*Apply what you read*:
1) In the passage about Safran's memoir, edit the section starting at "Safran will discuss" and ending at "at the library." by replacing "reception" with "gathering", then give that section in its edited form.
2) According to the passage about Safran's memoir, what will be held across the street at the library after his talk?
3) Extend the passage about Safran's memoir by writing the next part, picking up after its final sentence.

*Study text*:

-=-=-=-=-

Safran will discuss his memoir, “Free Spirit: Growing Up on the Road and Off the Grid.” Following his talk, a reception and book signing will be held across the street at the library.
Safran was born to a coven of lesbian witches in a Haight-Ashbury commune. He spent part of his formative years in northwest Washington. His book recounts his childhood hitchhiking, and surviving the elements and a violent alcoholic stepfather before finally finding his way to law school and becoming an Orthodox Jew.
In “Free Spirit,” he writes:
“The Stanwood Library opened its doors to me without question. The patient librarians didn't care about my frayed clothes and never questioned my determination to spend every waking hour under their roof. Mercifully warm and clean, the library was a shelter from the rain and the echoes of my mother screaming in the night. I washed my face in the clean white sink and took refuge in books about the Talmud, the Golem of Prague, and Israel.”

-=-=-=-=-

(Dataset entries)
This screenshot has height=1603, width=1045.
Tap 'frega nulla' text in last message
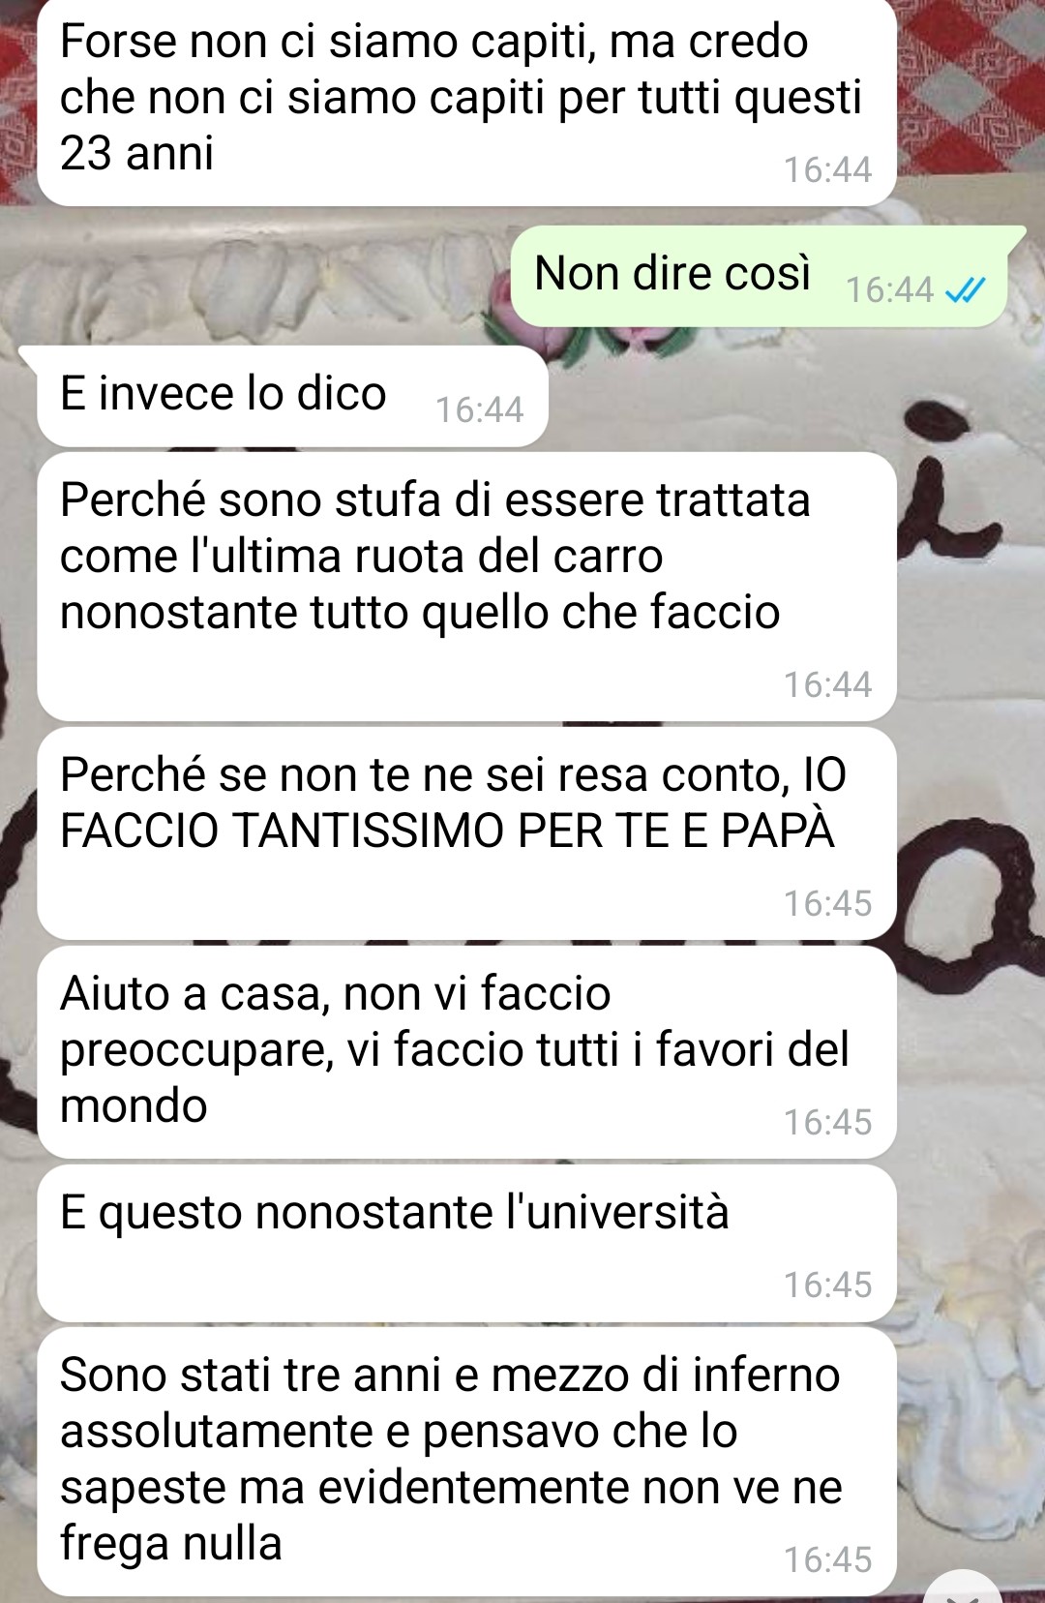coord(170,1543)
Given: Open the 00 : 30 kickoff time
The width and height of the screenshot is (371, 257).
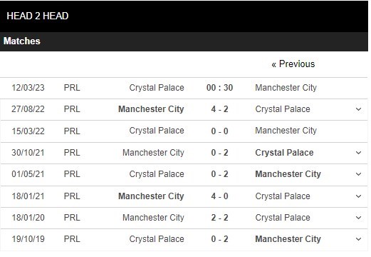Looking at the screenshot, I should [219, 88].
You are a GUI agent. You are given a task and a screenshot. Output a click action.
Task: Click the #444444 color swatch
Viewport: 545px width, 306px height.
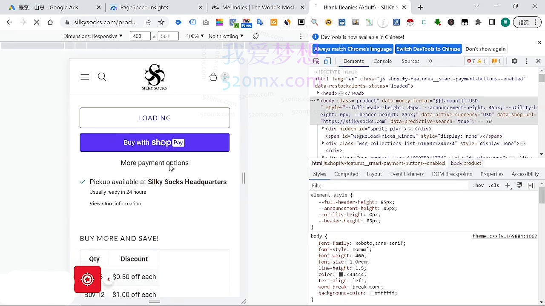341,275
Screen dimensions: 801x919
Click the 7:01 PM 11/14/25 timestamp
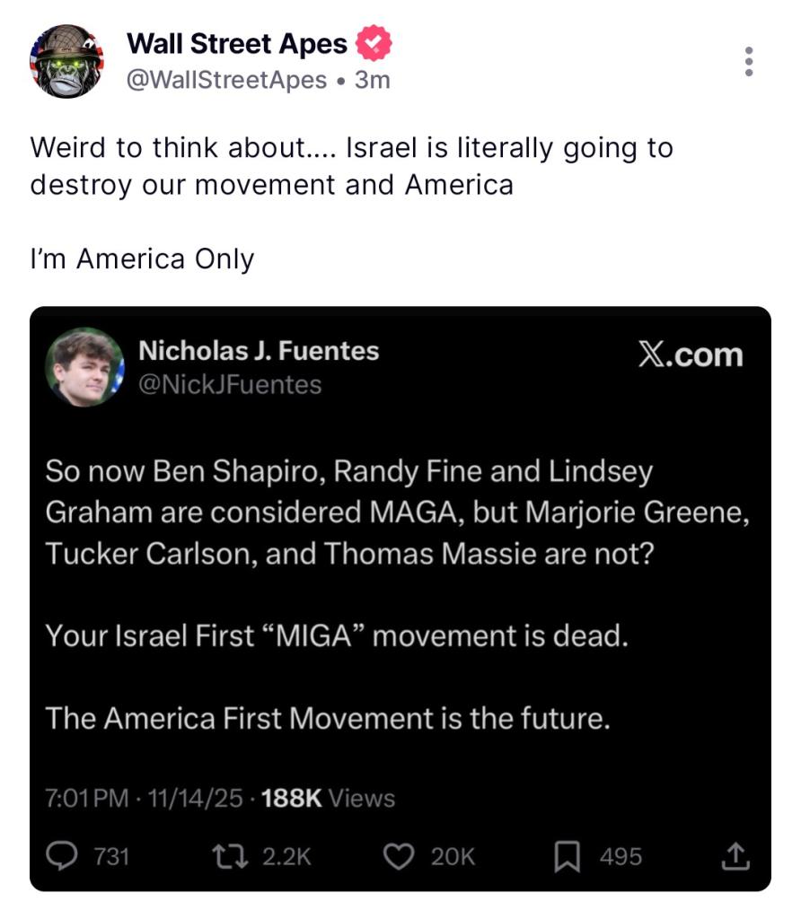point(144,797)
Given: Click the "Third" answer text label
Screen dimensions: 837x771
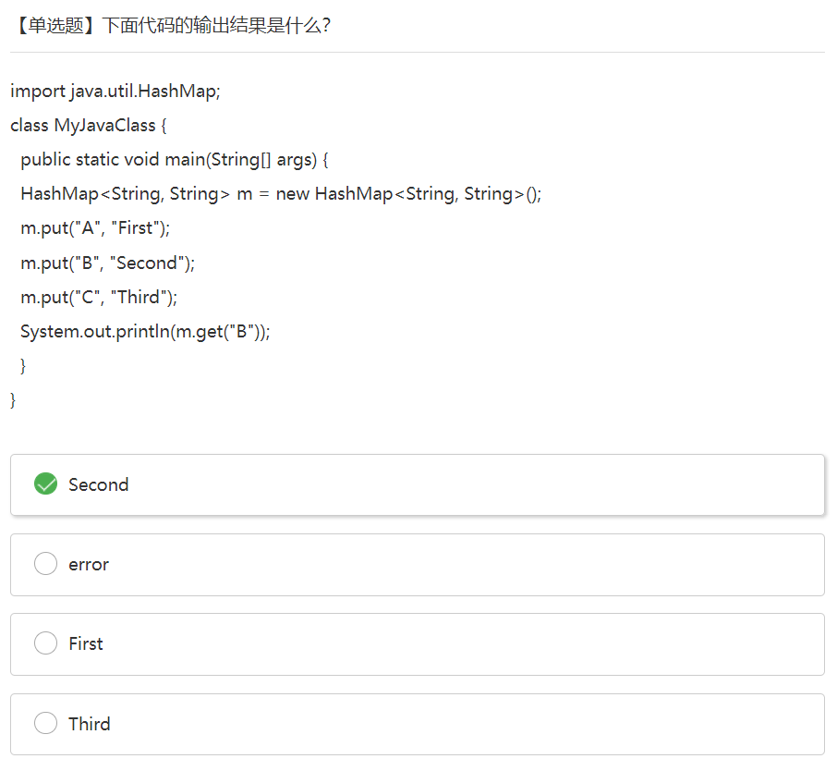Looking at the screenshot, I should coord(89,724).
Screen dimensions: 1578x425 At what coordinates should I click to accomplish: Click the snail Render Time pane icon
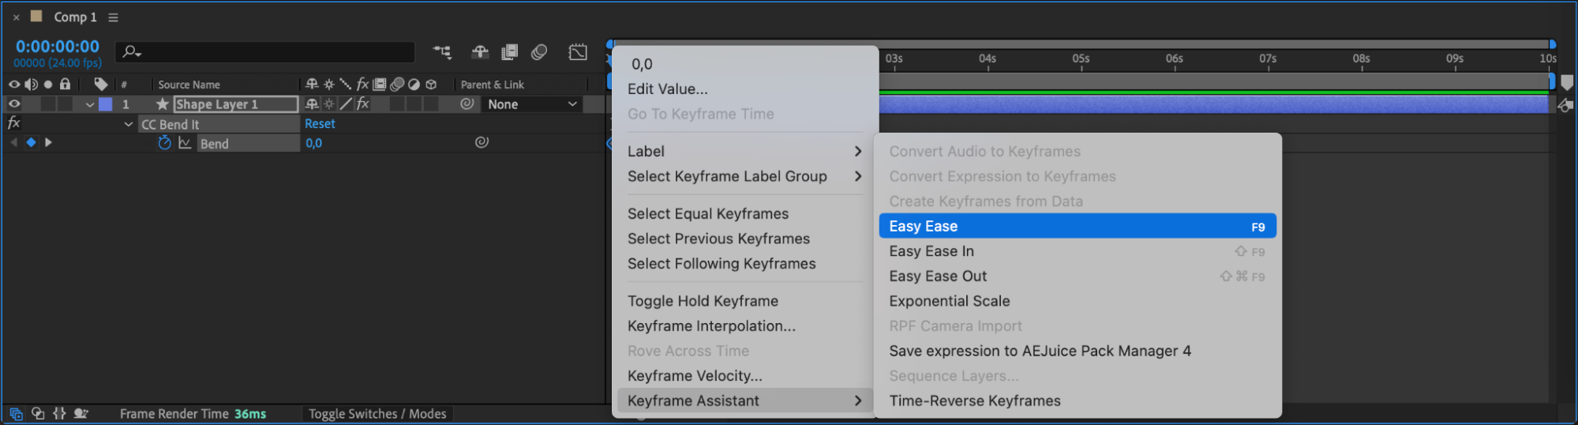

-=-=-=-=-

*Results for the exercise*:
1)
Safran will discuss his memoir, “Free Spirit: Growing Up on the Road and Off the Grid.” Following his talk, a gathering and book signing will be held across the street at the library.

2) A reception and book signing.

3)
Publishers Weekly hailed “Free Spirit” as a “beautiful, powerful memoir . . . reminiscent of David Sedaris’s and Augusten Burroughs’s best work: introspective, hilarious, and heartbreaking.”
In his 2013 Huffington Post blog post, “My Library Card to Redemption,” Safran recaps how the library made a lasting impact on his life.
Safran is a nationally recognized advocate for survivors of domestic abuse and the wrongfully imprisoned. His seven-year legal odyssey to free an incarcerated survivor of domestic violence from prison was featured in the award-winning documentary film “Crime After Crime,” which premiered at the Sundance Film Festival and on the Oprah Winfrey Network.